What if my starter is brand new?

If your starter is less than two weeks old, hold off on the plan. Let it mature through September. Read our Sourdough Starter Maintenance guide for a 14-day starter-ripening schedule, and start this plan in October. The plan will be here when you're ready.


The Crumb Lab's Pledge

We're going to publish a deep-dive post for each of the four weeks throughout August, so by September 1 you have the full playbook. Bookmark this page — we'll link the weekly posts here as they go live.

We're also going to bake all seven loaves ourselves, document the journey, and share the crumb-by-crumb results. If you bake along, tag us. We want to see your September 7 boule when it comes out of the oven, your September 14 hydration comparison sliced side by side, and your September 30 showcase photographed and tagged.

Eight weeks from today, the campaign starts. If you bake along from now, you'll arrive at September 1 with a starter at peak, a foundational recipe dialed in, and the muscle memory to actually enjoy the month instead of scrambling through it.

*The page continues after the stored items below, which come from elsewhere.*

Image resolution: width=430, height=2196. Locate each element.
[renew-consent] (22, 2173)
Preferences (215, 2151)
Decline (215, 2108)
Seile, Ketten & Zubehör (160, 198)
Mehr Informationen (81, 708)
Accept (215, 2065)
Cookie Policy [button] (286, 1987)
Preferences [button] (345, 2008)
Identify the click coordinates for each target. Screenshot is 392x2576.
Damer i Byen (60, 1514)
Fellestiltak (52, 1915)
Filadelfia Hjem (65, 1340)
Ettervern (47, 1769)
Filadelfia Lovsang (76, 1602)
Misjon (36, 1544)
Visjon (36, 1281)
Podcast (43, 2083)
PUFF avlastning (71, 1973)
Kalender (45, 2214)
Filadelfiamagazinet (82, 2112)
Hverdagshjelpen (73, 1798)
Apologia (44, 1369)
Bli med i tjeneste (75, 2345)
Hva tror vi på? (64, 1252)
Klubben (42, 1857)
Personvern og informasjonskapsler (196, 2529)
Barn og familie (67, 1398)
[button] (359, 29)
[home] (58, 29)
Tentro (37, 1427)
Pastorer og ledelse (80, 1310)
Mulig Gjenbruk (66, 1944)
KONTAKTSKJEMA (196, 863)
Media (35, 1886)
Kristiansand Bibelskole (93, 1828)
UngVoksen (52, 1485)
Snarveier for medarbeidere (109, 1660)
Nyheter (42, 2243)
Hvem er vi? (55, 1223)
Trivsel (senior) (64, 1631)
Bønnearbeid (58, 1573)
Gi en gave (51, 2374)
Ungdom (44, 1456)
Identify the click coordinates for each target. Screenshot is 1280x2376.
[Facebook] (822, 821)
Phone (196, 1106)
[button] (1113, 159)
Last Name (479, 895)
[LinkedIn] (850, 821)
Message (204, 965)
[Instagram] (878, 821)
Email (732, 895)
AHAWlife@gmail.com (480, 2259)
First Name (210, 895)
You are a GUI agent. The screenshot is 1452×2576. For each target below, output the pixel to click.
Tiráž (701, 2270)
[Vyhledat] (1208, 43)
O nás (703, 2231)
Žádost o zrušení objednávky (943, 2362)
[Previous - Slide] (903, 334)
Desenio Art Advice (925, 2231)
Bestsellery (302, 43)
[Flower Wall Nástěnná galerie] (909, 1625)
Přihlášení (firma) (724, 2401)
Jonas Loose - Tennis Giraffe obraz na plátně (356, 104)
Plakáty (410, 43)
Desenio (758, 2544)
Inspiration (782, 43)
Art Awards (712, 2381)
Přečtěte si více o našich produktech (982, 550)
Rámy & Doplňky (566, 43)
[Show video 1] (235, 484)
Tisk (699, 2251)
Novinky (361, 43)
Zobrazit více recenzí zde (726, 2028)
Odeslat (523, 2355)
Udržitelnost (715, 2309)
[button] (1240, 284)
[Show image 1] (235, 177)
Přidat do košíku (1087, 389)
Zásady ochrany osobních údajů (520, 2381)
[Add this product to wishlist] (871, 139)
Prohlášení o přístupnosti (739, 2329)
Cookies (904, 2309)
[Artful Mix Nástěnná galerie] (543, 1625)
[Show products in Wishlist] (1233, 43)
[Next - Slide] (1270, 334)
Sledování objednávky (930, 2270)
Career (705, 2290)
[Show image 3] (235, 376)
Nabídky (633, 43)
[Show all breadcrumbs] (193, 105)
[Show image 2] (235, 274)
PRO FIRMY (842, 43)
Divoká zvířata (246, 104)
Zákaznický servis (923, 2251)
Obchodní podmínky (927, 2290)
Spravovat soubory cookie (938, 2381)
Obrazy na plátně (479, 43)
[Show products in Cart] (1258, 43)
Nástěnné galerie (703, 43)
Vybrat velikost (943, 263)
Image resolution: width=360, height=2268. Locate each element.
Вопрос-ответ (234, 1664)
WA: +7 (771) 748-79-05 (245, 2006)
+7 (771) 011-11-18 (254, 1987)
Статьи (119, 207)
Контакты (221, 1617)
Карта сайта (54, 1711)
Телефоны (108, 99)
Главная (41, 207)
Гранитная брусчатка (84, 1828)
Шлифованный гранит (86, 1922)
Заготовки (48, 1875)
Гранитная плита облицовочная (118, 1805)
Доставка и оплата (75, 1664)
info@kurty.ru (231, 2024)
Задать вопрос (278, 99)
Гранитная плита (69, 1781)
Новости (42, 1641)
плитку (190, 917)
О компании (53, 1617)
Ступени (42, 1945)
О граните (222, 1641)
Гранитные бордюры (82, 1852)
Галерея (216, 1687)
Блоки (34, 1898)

Welcome to the prep. See you in September.


Sources & Further Reading

This post is mostly a plan, not a research piece — but it does make a few claims about origins, technique, and what's "well-attributed in the field." Here's what's behind them:

On Sourdough September itself:

  • The Real Bread Campaign, run by the charity Sustain (UK), launched Sourdough September in 2013 — [Sustain announcement, August 2013](https://www.sustainweb.org/news/aug13_real_bread_sourdough_september/)
  • Chris Young has coordinated the Real Bread Campaign since March 2009 and is the originator of Sourdough September — [Sustain profile](https://www.sustainweb.org/news/sep24-sourdough-september-last-chance/)

On the four weekly bakes:

  • Week 1 (the 70% hydration country loaf): the deep-dive companion post at /2026-07-07-the-70-hydration-country-loaf-week-1-of-sourdough-september.html carries the full citations for the hydration science and the DDT framework
  • Weeks 2–4: hydration, flavor/enrichment, and long-fermented showcase techniques are well-attributed in the home-baking literature (Sourdough Journey, King Arthur, The Perfect Loaf, local bakery practice) but each specific recipe value here is the author's working recipe, not a primary-sourced rule

Where attribution is widely-attributed but not primary-sourced: the "Q15 rule" of fermentation rate (every 15°F doubles yeast activity); the 2% salt-by-flour convention; the 12–16 hour cold-proof window. These are flagged honestly so you can treat them as a working baseline, not a law.